Resumiendo: como todo el mundo sabe, se puede decir que hay dos dimensiones de la palabra 'noticia', la emocional y la racional y que los medios suelen privilegiar la primera. Pero lo que no se suele decir es que también existen dos dimensiones equivalentes para la palabra 'catástrofe'. El diccionario registra la primera de ellas, "suceso que produce gran destrucción o daño", pero ignora la segunda. En la ciencia, que es el dominio de la razón, una catástrofe es una singularidad matemática, es decir, una ecuación que se desenvuelve gradualmente hasta que llega a un punto de cambio brusco sin retorno. Este modelo, descubierto por el matemático francés René Thom, a veces resulta emocionante, otras no. Por ejemplo, el paso del agua desde el estado líquido hasta el estado sólido no tiene nada de emocionante, pero el paso de una democracia a una dictadura o a la inversa sí que resulta traumático, como también lo son las crisis esquizofrénicas o las bursátiles, situaciones que han sido predichas por los científicos. ¿Que por qué les cuento esto? Porque en Valencia estamos en puertas de una catástrofe racionalmente previsible y resulta imprescindible adelantarse al desastre. Cuando digo que la fiesta de las Fallas lleva camino de terminar en catástrofe no estoy hablando figuradamente, esto es en clave emocional, sino con la objetividad implacable de la razón. A cualquier ser humano en su sano juicio no le cabe en la cabeza que la vida de una ciudad de un millón de habitantes pueda ponerse entre paréntesis durante dos semanas, con cientos de carpas en mitad de la calle dedicadas al jolgorio etílico de día y de noche. También es un milagro que hasta ahora este descontrol de continuas explosiones no haya sido aprovechado por alguna organización terrorista –el catálogo es amplio– para producir una matanza. O que las aglomeraciones multitudinarias en lugares estrechos no hayan provocado una estampida con cientos de víctimas. Solo de escribirlo me tiembla la mano.

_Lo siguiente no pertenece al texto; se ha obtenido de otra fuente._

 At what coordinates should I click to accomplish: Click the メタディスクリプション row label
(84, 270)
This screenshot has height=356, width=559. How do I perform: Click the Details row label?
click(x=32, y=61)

No esperen de mí una condena inapelable de nuestra fiesta mayor. Tiene muchos aspectos entrañables, motiva a miles de conciudadanos que vienen participando en ella desde la infancia y, en definitiva, constituye nuestra carta de presentación cultural ante el mundo. Pero les estoy hablando de aquellas Fallas de hace años, no de esta monstruosidad que nadie parece capaz de parar. Hemos pasado de ser paradigma de la diversión, al estilo del carnaval de Rio de Janeiro, a destino turístico tercermundista en el que todo está permitido. Todos sabemos que los occidentales ricos han practicado y practican un vergonzoso turismo sexual en el sudeste asiático donde la gente es muy pobre y tiene que hacer cualquier cosa por sobrevivir. Pues miren, la noticia de la explosión que provocaron en un solar de Valencia turistas del norte de Europa sin escrúpulos, atraídos por las redes sociales, me ha enfurecido, porque sé que no lo habrían hecho en Amsterdam ni en Munich y ni siquiera en la mediterránea Nápoles. Me temo que aquí, en esta ciudad orgullosa de ser el cap i casal de un antiguo reino medieval, estamos a punto de traspasar el límite. Irreversiblemente. Luego no se rasguen las vestiduras: ustedes, nuestras sedicentes autoridades, habrán tenido la culpa.